If your organization's infrastructure uses the proxy server to access the internet, as well as you need to connect the target hosts to the internet, you must add the IP address of each target host to the no_proxy variable in the /etc/environment file before the Kaspersky Next XDR Expert deployment. This allows you to establish a direct connection of the target hosts to the internet and correctly deploy Kaspersky Next XDR Expert.

To configure internet access for the target hosts:

On the target host, open the /etc/environment file by using a text editor. For example, the following command opens the file by using the GNU nano text editor:
sudo nano /etc/environment
In the /etc/environment file, add the IP address of the target host to the no_proxy variable separated by a comma without a space.
For example, the no_proxy variable can be initially specified as follows:

no_proxy=localhost,127.0.0.1

You can add the IP address of the target host (192.168.0.1) to the no_proxy variable:

no_proxy=localhost,127.0.0.1,192.168.0.1

Alternatively, you can specify the subnet that includes the target hosts (in CIDR notation):

no_proxy=localhost,127.0.0.1,192.168.0.0/24
Save the /etc/environment file.

After you add the IP addresses in the /etc/environment file to each target host, you can continue preparing of the target hosts and further Kaspersky Next XDR Expert deployment.

Page top

Synchronizing time on machines

To configure time synchronization on machines:

Run the following command to install chrony:
sudo apt install chrony
Configure the system time to synchronize with the NTP server:
1. Make sure the virtual machine has internet access.
  If access is available, go to step b.
  
  If internet access is not available, edit the /etc/chrony.conf file. Replace 2.pool.ntp.org with the name or IP address of your organization's internal NTP server.
2. Start the system time synchronization service by executing the following command:
  sudo systemctl enable --now chronyd
3. Wait a few seconds, and then run the following command:
  sudo timedatectl | grep 'System clock synchronized'
  
  If the system time is synchronized correctly, the output will contains the line System clock synchronized: yes.
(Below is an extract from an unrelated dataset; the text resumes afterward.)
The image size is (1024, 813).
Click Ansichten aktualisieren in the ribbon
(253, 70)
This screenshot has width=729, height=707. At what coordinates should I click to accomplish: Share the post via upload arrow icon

Synchronization is configured.

Page top

Installing KUMA services

Services are the main components of the KUMA component, which helps the system to manage events. Services allow you to receive events from event sources and subsequently bring them to a common form that is convenient for finding correlation, as well as for storage and manual analysis.

Service types:

Storages are used to save events.
Collectors are used to receive events and convert them to the KUMA format.
Correlators are used to analyze events and search for defined patterns.
Agents are used to receive events on remote devices and forward them to the KUMA collectors.

You must install the KUMA services only after you deploy Kaspersky Next XDR Expert. During the Kaspersky Next XDR Expert deployment, the required infrastructure is prepared: the service directories are created on the prepared hosts, and the files that are required for the service installation are added to these directories. We recommend installing services in the following order: storage, collectors, correlators, and agents.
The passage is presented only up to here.